Indicate by check mark whether the registrant is an emerging growth company as defined in Rule 405 of the Securities Act of 1933 (§230.405 of this chapter) or Rule 12b-2 of the Securities Exchange Act of 1934 (§240.12b-2 of this chapter).
Emerging growth company ¨

If an emerging growth company, indicate by check mark if the registrant has elected not to use the extended transition period for complying with any new or revised financial accounting standards provided pursuant to Section 13(a) of the Exchange Act. ¨






 Item 8.01 Other Events.

As previously disclosed, in April 2017, Exterran Corporation (the “Company”) and its 100% owned subsidiaries, Exterran Energy Solutions, L.P. and EES Finance Corp. (together, the “Issuers”) entered into an Indenture with Wells Fargo Bank, National Association, as trustee, pursuant to which the Issuers issued $375.0 million aggregate principal amount of their 8.125% Senior Notes due 2025 (the “Original Notes”). The Original Notes were sold in a transaction exempt from registration under the Securities Act of 1933, as amended, and are guaranteed on a senior unsecured basis by the Company.

In connection with the anticipated filing of a Registration Statement on Form S-4 relating to an offer to exchange the Original Notes for notes with terms identical to those of the Original Notes (except that such notes will not be subject to restrictions on transfer or the payment of additional interest), the Company is filing this Current Report on Form 8-K to include the condensed consolidating financial information of the Company and the Issuers specified by Rule 3-10 of Regulation S-X in the Company’s consolidated and combined financial statements, and the notes thereto, originally filed on February 28, 2018 as part of the Company’s Annual Report on Form 10-K for the year ended December 31, 2017. The consolidated and combined financial statements, and the notes thereto, are set forth in Exhibit 99.1 to this Current Report on Form 8-K and replace and supersede those financial statements referenced in Part II, Item 8, and Part IV, Item 15, of the Company’s Annual Report on Form 10-K for the year ended December 31, 2017. Other than the addition of the condensed consolidating financial information of the Company and the Issuers specified by Rule 3-10 of Regulation S-X, no other changes to the Company’s previously issued financial statements have been made.
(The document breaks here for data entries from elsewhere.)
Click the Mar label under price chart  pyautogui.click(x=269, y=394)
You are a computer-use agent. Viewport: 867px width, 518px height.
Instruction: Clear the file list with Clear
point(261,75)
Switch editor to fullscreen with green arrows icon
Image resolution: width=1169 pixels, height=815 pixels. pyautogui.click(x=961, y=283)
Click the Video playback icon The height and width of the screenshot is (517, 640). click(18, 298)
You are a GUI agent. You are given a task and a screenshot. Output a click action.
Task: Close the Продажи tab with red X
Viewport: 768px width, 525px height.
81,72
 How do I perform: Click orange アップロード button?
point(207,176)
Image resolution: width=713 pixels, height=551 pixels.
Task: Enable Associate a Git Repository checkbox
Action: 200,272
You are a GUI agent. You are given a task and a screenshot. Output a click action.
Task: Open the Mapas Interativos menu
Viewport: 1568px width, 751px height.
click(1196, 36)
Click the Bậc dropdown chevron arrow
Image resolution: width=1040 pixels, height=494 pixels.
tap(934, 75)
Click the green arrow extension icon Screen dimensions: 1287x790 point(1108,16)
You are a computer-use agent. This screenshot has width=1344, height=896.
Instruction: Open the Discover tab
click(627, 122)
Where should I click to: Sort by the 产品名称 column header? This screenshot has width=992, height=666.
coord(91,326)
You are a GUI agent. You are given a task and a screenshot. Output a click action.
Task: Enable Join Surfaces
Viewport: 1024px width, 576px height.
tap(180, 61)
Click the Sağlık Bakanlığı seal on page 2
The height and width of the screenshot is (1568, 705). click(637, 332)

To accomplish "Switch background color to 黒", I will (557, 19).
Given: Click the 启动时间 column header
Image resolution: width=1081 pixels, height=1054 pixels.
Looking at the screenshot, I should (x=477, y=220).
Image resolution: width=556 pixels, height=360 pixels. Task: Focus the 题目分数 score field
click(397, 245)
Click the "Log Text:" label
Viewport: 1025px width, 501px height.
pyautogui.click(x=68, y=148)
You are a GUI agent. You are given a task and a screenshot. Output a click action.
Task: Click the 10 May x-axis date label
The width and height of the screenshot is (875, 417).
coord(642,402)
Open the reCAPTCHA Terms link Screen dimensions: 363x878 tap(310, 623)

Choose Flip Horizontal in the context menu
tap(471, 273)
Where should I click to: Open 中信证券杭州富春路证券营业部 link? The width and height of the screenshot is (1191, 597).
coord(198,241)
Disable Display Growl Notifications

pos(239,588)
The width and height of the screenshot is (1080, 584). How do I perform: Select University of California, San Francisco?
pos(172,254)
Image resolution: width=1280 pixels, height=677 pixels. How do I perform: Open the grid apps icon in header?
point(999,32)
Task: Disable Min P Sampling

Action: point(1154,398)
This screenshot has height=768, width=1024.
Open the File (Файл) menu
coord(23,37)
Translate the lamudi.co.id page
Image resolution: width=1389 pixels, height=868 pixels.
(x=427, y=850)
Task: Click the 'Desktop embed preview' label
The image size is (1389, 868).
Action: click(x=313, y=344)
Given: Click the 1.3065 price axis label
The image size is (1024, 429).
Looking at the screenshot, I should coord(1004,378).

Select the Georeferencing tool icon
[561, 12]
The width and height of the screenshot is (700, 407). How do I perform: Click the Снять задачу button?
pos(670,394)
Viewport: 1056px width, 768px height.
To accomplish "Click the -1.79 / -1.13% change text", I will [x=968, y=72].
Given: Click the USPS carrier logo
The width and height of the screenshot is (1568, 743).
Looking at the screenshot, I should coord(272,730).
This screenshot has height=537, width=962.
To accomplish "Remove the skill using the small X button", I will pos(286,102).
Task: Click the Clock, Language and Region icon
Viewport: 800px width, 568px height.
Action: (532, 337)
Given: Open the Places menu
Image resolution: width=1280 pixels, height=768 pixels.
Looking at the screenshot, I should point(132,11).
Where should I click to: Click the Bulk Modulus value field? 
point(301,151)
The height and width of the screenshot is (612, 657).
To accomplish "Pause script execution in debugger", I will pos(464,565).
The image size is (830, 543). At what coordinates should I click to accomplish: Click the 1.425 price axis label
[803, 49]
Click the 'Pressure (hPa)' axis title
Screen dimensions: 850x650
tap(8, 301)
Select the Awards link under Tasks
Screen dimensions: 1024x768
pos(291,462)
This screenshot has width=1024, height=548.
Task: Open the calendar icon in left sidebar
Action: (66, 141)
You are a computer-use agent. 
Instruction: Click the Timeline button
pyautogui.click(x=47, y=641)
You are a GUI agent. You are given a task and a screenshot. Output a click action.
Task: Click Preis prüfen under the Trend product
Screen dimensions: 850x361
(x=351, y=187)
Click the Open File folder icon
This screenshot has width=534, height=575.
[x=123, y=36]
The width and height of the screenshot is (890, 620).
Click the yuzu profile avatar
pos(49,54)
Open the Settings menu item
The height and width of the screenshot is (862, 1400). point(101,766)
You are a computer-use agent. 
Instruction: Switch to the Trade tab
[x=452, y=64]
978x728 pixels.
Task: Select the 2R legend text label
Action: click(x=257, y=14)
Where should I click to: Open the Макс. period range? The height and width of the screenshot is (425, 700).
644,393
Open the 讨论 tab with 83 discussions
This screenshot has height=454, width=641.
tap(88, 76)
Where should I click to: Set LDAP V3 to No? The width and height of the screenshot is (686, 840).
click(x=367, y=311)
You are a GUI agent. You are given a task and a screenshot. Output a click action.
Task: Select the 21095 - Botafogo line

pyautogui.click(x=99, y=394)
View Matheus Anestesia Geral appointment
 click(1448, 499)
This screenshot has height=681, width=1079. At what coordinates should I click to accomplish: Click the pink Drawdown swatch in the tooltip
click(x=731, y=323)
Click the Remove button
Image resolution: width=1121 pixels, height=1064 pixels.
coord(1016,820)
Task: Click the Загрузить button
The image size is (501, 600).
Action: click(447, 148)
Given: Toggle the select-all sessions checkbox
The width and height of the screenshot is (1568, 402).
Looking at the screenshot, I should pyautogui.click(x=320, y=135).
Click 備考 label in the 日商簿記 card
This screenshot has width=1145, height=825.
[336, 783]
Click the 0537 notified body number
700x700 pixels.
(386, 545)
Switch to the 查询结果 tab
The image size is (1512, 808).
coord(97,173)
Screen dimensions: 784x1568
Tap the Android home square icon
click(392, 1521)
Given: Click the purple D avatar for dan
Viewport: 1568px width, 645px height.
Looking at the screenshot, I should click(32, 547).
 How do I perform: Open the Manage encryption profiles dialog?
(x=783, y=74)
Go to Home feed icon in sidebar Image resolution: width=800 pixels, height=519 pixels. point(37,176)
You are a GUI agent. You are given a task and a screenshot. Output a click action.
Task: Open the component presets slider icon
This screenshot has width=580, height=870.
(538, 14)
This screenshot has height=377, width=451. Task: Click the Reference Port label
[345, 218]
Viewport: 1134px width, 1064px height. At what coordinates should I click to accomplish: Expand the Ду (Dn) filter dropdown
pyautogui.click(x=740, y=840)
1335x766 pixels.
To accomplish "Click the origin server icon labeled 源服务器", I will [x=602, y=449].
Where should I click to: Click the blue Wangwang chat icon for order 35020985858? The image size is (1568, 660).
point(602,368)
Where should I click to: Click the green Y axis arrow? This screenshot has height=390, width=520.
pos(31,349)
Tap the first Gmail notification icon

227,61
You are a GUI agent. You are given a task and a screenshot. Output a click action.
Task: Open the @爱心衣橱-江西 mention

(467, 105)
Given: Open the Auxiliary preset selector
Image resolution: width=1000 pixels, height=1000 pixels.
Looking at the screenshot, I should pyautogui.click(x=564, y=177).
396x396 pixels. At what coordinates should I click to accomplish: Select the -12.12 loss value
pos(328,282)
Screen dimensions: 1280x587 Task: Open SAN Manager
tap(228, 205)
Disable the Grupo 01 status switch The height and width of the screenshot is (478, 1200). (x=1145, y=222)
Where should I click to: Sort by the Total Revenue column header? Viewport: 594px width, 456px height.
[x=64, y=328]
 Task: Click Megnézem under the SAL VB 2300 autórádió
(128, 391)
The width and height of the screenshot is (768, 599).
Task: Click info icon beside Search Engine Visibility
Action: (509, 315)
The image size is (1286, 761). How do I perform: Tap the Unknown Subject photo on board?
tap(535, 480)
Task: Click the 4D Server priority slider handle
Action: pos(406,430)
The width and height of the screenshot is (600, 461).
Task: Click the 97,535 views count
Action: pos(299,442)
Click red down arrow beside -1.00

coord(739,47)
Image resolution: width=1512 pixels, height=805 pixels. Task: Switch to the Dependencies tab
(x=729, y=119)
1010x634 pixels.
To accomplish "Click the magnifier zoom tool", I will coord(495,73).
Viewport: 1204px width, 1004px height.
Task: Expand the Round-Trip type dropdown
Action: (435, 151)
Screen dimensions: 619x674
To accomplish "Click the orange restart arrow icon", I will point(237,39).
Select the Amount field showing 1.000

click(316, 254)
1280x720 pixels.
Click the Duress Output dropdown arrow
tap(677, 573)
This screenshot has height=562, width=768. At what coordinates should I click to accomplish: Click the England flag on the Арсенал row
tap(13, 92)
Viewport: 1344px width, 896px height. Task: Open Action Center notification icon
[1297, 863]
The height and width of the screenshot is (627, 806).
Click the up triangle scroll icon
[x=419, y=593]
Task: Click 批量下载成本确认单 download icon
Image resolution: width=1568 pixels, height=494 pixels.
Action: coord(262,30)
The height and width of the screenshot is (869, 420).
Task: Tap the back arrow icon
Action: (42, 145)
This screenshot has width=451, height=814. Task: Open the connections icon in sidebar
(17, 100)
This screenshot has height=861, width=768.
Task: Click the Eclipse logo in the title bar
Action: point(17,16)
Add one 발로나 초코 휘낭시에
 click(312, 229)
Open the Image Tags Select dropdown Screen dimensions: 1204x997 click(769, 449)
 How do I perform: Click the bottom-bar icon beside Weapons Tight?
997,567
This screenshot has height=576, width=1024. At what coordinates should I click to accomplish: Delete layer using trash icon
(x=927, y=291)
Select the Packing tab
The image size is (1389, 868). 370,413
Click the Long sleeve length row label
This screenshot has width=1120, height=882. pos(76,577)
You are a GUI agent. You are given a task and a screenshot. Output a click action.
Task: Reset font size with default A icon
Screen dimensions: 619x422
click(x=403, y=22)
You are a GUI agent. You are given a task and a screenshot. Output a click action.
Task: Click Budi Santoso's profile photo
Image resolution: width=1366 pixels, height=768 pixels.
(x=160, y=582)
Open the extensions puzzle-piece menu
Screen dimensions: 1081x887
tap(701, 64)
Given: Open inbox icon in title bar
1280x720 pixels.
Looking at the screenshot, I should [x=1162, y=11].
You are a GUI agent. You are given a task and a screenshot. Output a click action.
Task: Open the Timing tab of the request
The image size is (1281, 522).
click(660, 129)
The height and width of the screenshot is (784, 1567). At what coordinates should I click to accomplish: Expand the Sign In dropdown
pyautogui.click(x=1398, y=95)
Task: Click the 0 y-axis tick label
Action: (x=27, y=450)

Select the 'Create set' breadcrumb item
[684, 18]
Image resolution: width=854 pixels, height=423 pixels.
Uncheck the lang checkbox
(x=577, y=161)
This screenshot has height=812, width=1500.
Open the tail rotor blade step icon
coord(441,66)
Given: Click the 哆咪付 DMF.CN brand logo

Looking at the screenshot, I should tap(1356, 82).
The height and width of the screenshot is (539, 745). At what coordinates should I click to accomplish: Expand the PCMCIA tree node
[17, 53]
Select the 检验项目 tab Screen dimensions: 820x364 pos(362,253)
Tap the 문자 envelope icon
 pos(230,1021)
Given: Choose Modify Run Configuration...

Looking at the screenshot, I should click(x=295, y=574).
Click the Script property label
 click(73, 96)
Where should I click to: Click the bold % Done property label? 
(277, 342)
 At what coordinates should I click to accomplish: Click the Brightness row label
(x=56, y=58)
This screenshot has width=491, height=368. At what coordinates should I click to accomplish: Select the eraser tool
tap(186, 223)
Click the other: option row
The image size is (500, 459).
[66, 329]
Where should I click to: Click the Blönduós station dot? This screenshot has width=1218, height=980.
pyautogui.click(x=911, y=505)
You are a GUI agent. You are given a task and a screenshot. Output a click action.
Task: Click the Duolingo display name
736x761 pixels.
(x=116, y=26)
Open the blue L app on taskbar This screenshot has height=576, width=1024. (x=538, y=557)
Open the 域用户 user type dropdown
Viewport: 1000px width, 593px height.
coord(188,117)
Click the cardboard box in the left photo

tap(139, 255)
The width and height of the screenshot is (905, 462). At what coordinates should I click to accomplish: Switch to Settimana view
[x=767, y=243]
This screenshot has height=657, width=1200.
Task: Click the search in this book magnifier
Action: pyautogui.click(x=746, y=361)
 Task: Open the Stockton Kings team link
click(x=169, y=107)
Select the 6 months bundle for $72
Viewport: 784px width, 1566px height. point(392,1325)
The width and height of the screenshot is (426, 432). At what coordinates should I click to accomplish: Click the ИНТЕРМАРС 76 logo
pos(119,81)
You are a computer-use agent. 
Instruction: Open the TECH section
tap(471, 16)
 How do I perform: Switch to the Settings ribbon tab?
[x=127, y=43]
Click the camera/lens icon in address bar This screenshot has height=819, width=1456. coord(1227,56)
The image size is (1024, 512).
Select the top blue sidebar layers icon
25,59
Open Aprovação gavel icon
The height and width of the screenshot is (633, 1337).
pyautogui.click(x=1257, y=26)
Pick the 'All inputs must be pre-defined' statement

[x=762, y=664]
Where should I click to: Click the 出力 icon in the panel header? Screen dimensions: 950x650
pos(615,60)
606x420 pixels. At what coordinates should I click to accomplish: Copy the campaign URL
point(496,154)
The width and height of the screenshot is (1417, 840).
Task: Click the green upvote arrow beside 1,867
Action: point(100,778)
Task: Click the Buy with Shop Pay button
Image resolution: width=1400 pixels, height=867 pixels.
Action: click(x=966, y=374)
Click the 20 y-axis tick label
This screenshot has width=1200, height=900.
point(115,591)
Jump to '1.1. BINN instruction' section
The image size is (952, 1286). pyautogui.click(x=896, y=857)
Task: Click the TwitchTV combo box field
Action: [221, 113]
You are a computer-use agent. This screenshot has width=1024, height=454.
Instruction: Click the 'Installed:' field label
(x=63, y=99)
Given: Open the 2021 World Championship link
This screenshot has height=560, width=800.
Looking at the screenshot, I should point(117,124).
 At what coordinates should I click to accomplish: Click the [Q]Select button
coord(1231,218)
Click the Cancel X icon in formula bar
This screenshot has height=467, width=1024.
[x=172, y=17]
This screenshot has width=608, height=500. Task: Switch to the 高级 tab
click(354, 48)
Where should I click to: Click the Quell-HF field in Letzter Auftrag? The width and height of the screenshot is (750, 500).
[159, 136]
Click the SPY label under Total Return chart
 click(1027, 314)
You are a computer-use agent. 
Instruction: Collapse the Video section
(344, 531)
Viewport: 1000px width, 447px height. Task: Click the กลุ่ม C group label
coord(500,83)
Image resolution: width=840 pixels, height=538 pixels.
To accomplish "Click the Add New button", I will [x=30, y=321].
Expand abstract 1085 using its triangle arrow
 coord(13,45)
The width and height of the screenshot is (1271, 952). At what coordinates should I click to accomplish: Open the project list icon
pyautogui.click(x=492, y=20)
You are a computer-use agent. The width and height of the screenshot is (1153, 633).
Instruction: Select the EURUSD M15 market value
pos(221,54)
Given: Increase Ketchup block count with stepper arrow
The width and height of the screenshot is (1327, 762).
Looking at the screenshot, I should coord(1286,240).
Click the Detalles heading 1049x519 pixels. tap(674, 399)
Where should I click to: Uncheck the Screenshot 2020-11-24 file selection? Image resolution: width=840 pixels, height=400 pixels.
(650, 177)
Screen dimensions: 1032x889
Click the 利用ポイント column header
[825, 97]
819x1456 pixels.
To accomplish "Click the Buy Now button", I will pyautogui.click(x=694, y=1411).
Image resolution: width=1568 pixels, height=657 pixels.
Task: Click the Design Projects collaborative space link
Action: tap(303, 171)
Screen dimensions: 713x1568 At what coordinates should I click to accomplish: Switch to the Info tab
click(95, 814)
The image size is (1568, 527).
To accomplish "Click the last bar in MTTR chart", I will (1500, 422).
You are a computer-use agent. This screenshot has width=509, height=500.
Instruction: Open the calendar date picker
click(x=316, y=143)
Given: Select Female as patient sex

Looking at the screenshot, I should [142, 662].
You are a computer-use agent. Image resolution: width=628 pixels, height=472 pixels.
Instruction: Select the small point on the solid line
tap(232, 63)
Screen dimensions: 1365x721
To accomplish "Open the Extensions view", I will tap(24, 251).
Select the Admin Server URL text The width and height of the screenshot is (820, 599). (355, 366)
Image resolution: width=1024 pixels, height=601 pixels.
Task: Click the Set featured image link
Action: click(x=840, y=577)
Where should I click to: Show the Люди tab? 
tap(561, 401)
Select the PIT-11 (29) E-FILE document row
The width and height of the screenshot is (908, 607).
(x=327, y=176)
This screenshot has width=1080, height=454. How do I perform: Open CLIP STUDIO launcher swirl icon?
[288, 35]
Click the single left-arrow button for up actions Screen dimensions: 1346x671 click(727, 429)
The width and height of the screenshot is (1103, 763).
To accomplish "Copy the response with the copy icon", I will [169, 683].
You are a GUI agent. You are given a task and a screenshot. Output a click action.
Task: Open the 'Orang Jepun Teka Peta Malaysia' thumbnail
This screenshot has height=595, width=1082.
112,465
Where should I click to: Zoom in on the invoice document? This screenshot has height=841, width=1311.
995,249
 Item 9.01 Financial Statements and Exhibits.

(d) Exhibits.
 
 
 
Exhibit No.
 
Description
23.1
 
99.1
 
101.INS
 
XBRL Instance Document.
101.SCH
 
XBRL Taxonomy Extension Schema Document.
101.CAL
 
XBRL Extension Calculation Linkbase Document.
101.DEF
 
XBRL Taxonomy Extension Definition Linkbase Document.
101.LAB
 
XBRL Taxonomy Extension Labels Linkbase Document.
101.PRE
 
XBRL Taxonomy Extension Presentation Linkbase Document.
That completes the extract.